The economic activity affecting trucking could see a challenging year, according to Bob Dieli, president and founder of RDLB Inc., an economic research and management consulting firm, speaking at the Heavy Duty Aftermarket Dialogue in Las Vegas on Jan. 28.
But Dieli was quick to add that challenging does not necessarily mean bad.
Truckable Economic Activity is MacKay & Company’s proprietary measure of trucking activity, designed to measure all types of economic activity that move by truck, providing a more industry-applicable economic indicator than the broader Gross Domestic Product.
Dieli expects supply chain issues to dominate. in part because of trade and tariffs matters, but also because of structural issues that already exist inside the industry.

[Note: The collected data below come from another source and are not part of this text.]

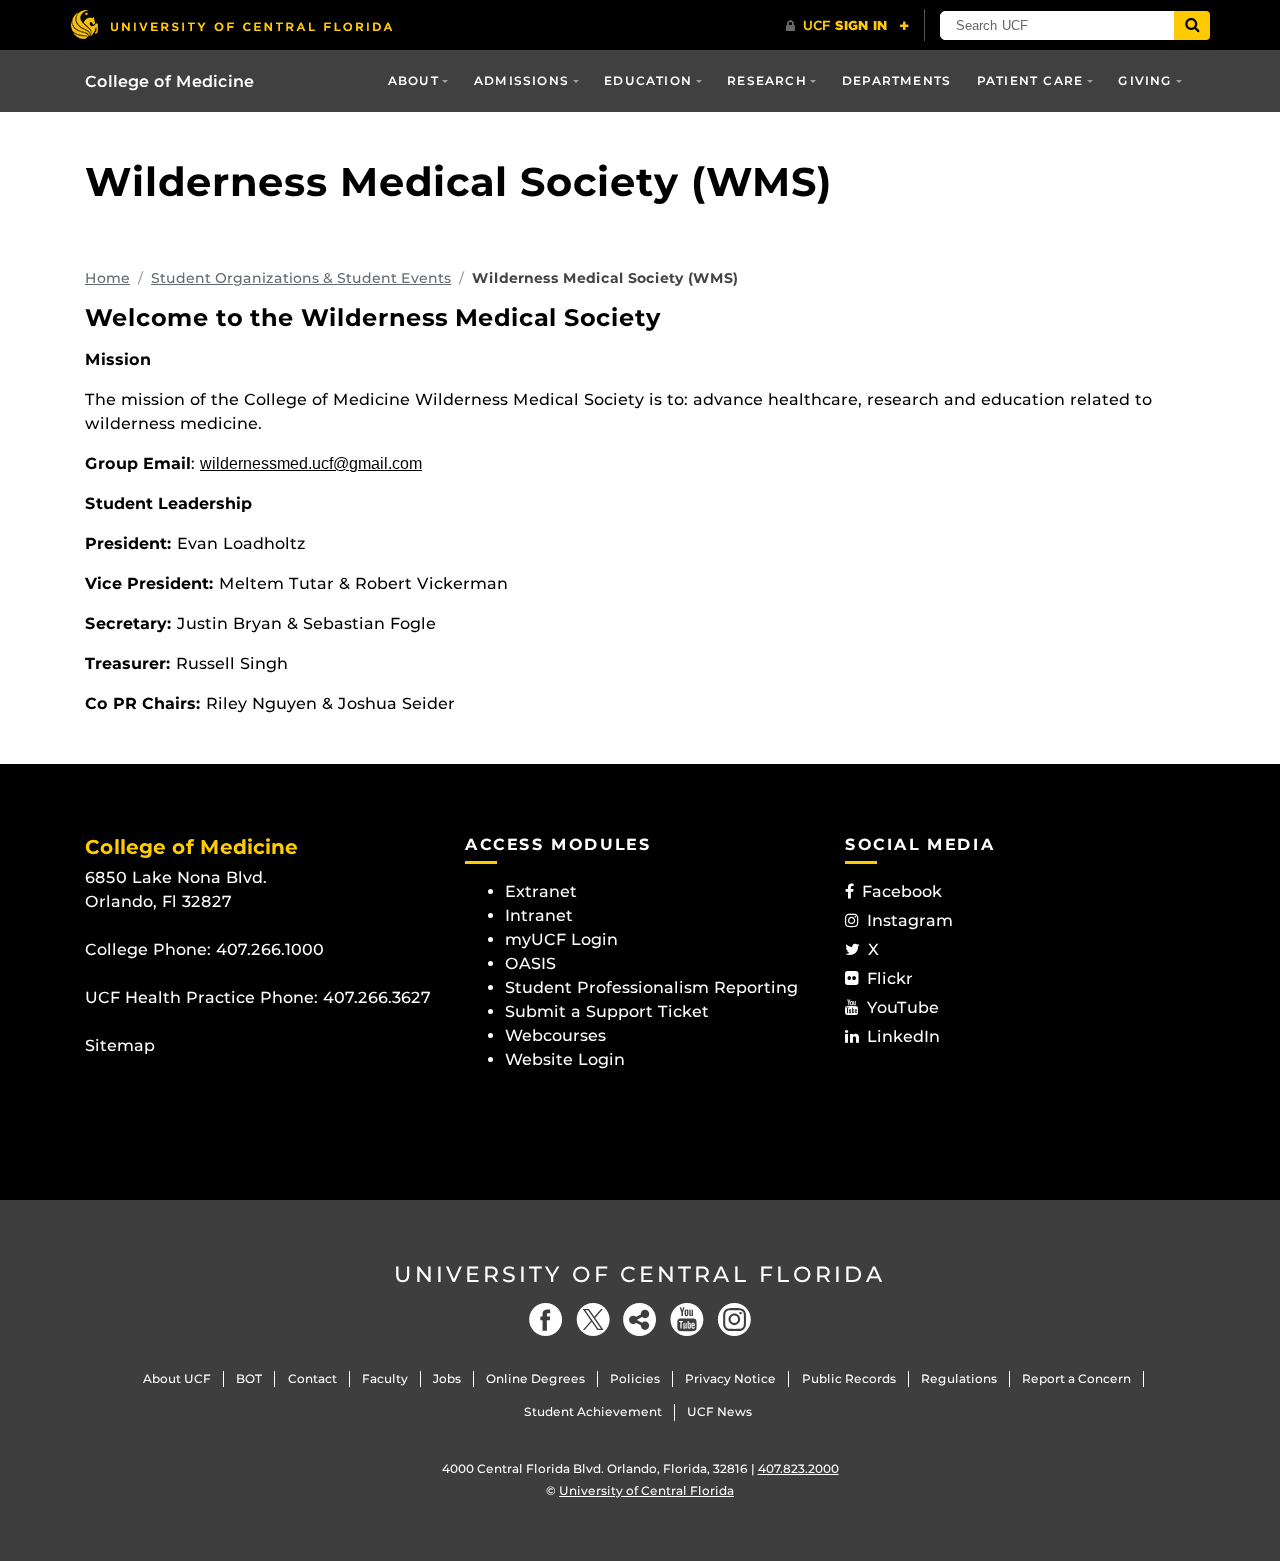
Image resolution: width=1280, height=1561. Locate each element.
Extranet (541, 891)
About (413, 80)
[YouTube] (687, 1319)
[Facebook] (546, 1319)
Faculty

At this time last year, he pointed out, the one area of TEA that he had concerns about was the government piece. This year, he has concerns about the investment, export, and import sectors. He believes these factors could put as much as 50% of TEA at risk. The concern with exports is illustrated by what happened when the U.S. imposed a 10% tariff on steel from China. China then imposed a 25% retaliatory tariff on soybeans. China was a major market for U.S. soybean imports. On average, food exports account for 10% of total exports. In addition, imports of nonautomotive consumer goods account for 25% of truckable imports.
There is also a concern that a large inventory of imported goods has been built up. “How much is a prebuy because of tariffs? How much is unsold because of tariffs?” he asked.
Residential structures are another area of concern, and they represent 25% of truckable fixed investment.
Jobs and trucks are good economic forecasting tools, Dieli said. “Drivers are hired when there is freight to be hauled, with rise in freight volume is rise in transportation employment.” And, he added, “Trucks are purchased when there is freight to be hauled.”
Based on what he is seeing, Dieli also said we are we are in the boom phase of the business cycle. During the boom phase, the economy continues to expand. However often in the boom phase of an economic cycle, employment levels will fall. A typical economic cycle is expansion, boom, peak, trough, recovery, expansion.
He suggested that meeting attendees ask themselves these three questions during the boom phase:
- Stability — How is your biggest customer doing? If they are having a problem, you, too, are going to have a problem.
- Sustainability — How is your biggest supplier doing? Are they impacted by tariffs?
- Hostility — How is your biggest competitor doing? He told attendees to figure out who their biggest competitors are, look at what they are doing, and make sure to understand the competitive environment.
“For 2019 TEA looks to be challenging, but not necessarily bad,” he said. Describing TEA as a five in 2018, Dieli said, it will not be a five in 2019. “It could be a three or a two."
Supply chain issues will also be a factor and will impact who moves freight, where it originates, and what it costs to ship it.
And the industry will also feel the impact of some structural issues like hours of service, the electronic logging device mandate, and a changing CSA program. “These are issues that have to do with how the industry works,” Dieli explains.
In closing, Dieli left the audience to ponder this quote by E. Hamilton Lewis: "There are old pilots and there are bold pilots. But there are no old bold pilots.” A quote that he says sums up what is in store for the industry in the next 12 months.